Bericht vom Wolfsrüdentag online
Mittwoch, 27. Juli 2005 Der Männertag ist zwar schon etwas her, dennoch sind wir erfreut nun den Bericht zu diesem besonderen Tage vorlegen zu können (auch wenn der Bericht zum Ende hin etwas lückenhaft wird, da nur noch eine kleine elitäre Gruppe der Wolfsrüden anwesend war!).

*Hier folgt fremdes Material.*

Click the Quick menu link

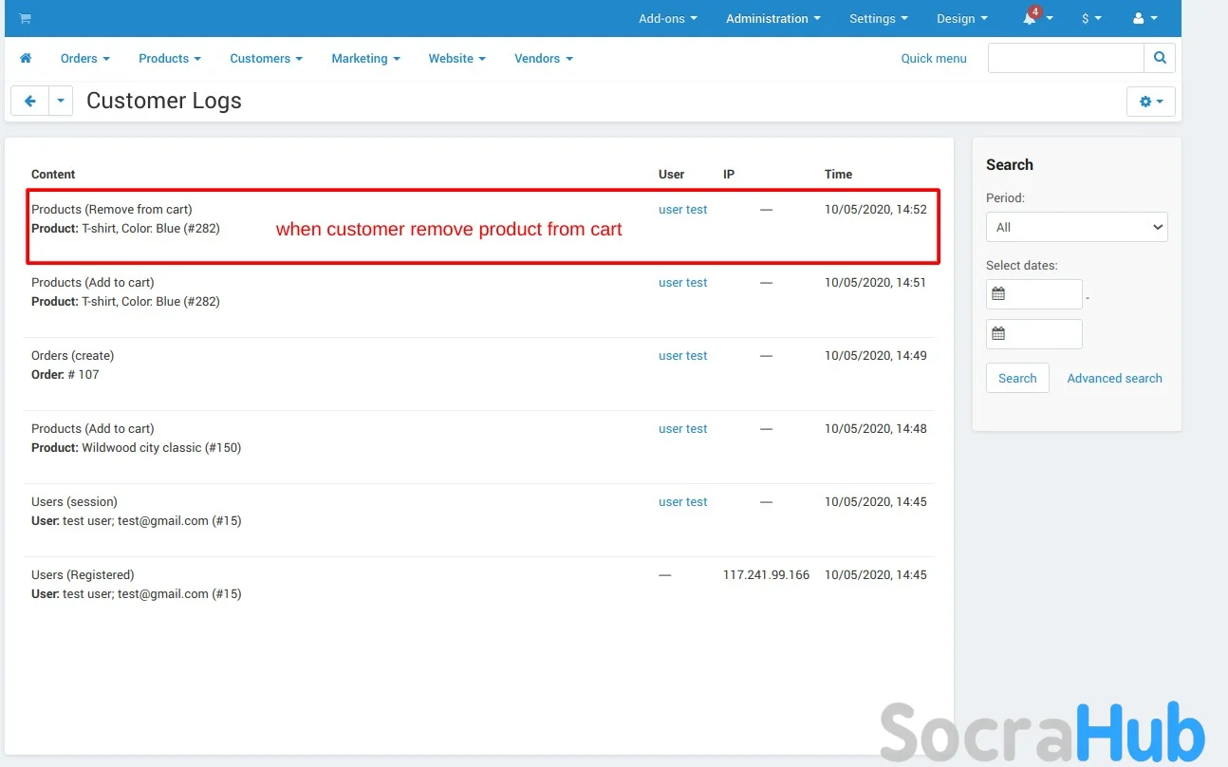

Wie immer eine lütte Prise verbaler Art:
…fand sich schnell eine Gastwirtschaft in der sich allerdings schon eine ganze Menge Gesindel angesammelt hatte. Es handelte sich um eine ausgelesene Gesandtschaft aus dem Deutschen Reich. Die Intelligenzelite der Grenzregion hatte sich versammelt um über hoch geistige Themen zu diskutieren und gesangliche Höchstleistungen zu vollbringen. Es war allzu offensichtlich, dass die Anwesenden zum Großteil ihr Gehirn, sofern sie überhaupt eins besaßen, an diesem Tage daheim oder am Grenzposten zurück gelassen hatten. Stattdessen wurde in guter deutscher Tradition den slawischen Nachbarn im Protektorat gezeigt was so einen Deutschen männlicher Prägung ausmacht. Die kahl geschorene Jugend verließ aber glücklicher Weise nach einiger Zeit das Lokal und so blieben nur noch ein paar ältere Herrschaften zurück, die nicht ganz so laut ihr Gesangswissen kundtaten. Derweil speiste das Wolfsrudel anständig und genehmigte sich einige Gebinde Bier. Fäkalwolf geriet mit dem Watz in eine Diskussion über Laaberworscht und schloss dabei eine Wette ab, er könne verschiedene Laaberworschtsorten anhand ihres Geschmacks dem jeweiligen Wurstfachverkäuferin zuordnen.